• _Your objective_:
Copy out the entries that come next, exactly.

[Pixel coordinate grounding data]
━━━━━━━━━━━━━━━━━━━━

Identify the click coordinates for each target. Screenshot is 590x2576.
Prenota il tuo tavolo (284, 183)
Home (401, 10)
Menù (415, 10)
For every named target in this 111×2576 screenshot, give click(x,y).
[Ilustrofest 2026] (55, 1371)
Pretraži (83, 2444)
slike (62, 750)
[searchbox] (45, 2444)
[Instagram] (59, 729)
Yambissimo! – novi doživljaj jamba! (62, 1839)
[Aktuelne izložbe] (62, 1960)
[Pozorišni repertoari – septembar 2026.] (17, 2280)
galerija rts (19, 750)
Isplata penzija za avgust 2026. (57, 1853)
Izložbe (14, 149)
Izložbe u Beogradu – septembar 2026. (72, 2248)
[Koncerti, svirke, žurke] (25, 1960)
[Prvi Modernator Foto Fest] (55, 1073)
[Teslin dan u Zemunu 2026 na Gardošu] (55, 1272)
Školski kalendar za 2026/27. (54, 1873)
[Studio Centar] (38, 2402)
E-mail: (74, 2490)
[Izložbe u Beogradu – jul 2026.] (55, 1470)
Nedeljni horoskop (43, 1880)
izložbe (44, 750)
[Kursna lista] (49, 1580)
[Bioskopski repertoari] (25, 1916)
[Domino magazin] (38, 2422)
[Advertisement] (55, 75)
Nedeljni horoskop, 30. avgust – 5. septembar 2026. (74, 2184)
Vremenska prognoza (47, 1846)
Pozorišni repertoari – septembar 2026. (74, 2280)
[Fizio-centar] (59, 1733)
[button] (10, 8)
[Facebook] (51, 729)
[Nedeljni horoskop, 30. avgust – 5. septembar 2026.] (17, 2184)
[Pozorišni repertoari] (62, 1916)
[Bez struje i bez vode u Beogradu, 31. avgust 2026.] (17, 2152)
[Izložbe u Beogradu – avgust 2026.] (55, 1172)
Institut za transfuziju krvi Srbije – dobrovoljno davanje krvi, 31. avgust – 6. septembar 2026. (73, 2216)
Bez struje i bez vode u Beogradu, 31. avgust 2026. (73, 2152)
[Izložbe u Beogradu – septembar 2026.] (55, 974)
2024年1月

━━━━━━━━━━━━━━━━━━━━

• _Task solution_:
Identify the click coordinates for each target. Screenshot is 590x2576.
Prenota il tuo tavolo (284, 183)
Home (401, 10)
Menù (415, 10)
For every named target in this 111×2576 screenshot, give click(x,y).
[Ilustrofest 2026] (55, 1371)
Pretraži (83, 2444)
slike (62, 750)
[searchbox] (45, 2444)
[Instagram] (59, 729)
Yambissimo! – novi doživljaj jamba! (62, 1839)
[Aktuelne izložbe] (62, 1960)
[Pozorišni repertoari – septembar 2026.] (17, 2280)
galerija rts (19, 750)
Isplata penzija za avgust 2026. (57, 1853)
Izložbe (14, 149)
Izložbe u Beogradu – septembar 2026. (72, 2248)
[Koncerti, svirke, žurke] (25, 1960)
[Prvi Modernator Foto Fest] (55, 1073)
[Teslin dan u Zemunu 2026 na Gardošu] (55, 1272)
Školski kalendar za 2026/27. (54, 1873)
[Studio Centar] (38, 2402)
E-mail: (74, 2490)
[Izložbe u Beogradu – jul 2026.] (55, 1470)
Nedeljni horoskop (43, 1880)
izložbe (44, 750)
[Kursna lista] (49, 1580)
[Bioskopski repertoari] (25, 1916)
[Domino magazin] (38, 2422)
[Advertisement] (55, 75)
Nedeljni horoskop, 30. avgust – 5. septembar 2026. (74, 2184)
Vremenska prognoza (47, 1846)
Pozorišni repertoari – septembar 2026. (74, 2280)
[Fizio-centar] (59, 1733)
[button] (10, 8)
[Facebook] (51, 729)
[Nedeljni horoskop, 30. avgust – 5. septembar 2026.] (17, 2184)
[Pozorišni repertoari] (62, 1916)
[Bez struje i bez vode u Beogradu, 31. avgust 2026.] (17, 2152)
[Izložbe u Beogradu – avgust 2026.] (55, 1172)
Institut za transfuziju krvi Srbije – dobrovoljno davanje krvi, 31. avgust – 6. septembar 2026. (73, 2216)
Bez struje i bez vode u Beogradu, 31. avgust 2026. (73, 2152)
[Izložbe u Beogradu – septembar 2026.] (55, 974)
2024年1月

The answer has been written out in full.